I'm confuses, the B3D article says the SF operations are done on the shader cores, while he nv FUD doc says it has 128 SFU for SF operations. I'm sure that both are correct, and that I have missed something out, can you point it out and eplain?

Thanx a lot
 
The SF ALU in G80 can produce 1 SF per clock (erm, depends on the instruction, some SFs are 1 every 2 clocks).

Because the SF is also the interpolator, it can produce 4 scalar attribute interpolations per clock.

b3d72.jpg


So, each SF in theory can also do 4 MULs. This is the origination of the idea that G80 is MAD+MUL. Except, ahem...

Jawed
 
The SF ALU in G80 can produce 1 SF per clock (erm, depends on the instruction, some SFs are 1 every 2 clocks).

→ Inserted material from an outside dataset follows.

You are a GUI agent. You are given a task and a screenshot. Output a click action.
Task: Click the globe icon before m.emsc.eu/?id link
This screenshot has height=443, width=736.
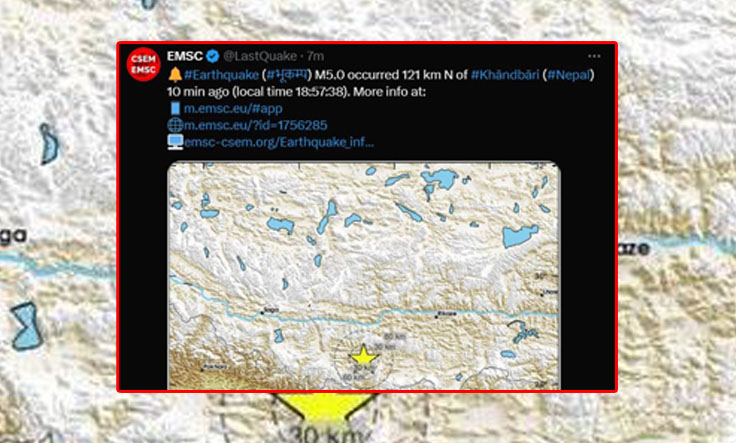point(175,125)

Because the SF is also the interpolator, it can produce 4 scalar attribute interpolations per clock.

b3d72.jpg


So, each SF in theory can also do 4 MULs. This is the origination of the idea that G80 is MAD+MUL. Except, ahem...

Jawed

So the normal shader ALUs, which are already exposed, contribute to the MADD, while these SFUs, which aren't currently exposed, contribute to the MUL. And these SFUs are the "proposed FP functional unit"? right?

Thanx a lot
 
So the normal shader ALUs, which are already exposed, contribute to the MADD,
Yes.

while these SFUs, which aren't currently exposed, contribute to the MUL. And these SFUs are the "proposed FP functional unit"? right?
Yes. SFU splits the interpolation into two parts for 4 pixels in parallel. The most significant part is handled as a common operation on an the "centre" of those 4 pixels.

The pipeline stages to perform this "most significant" calculation are also used to produce a SF (reciprocal, sine, etc.) based on look-up tables. This is why the SF can only produce one result per clock.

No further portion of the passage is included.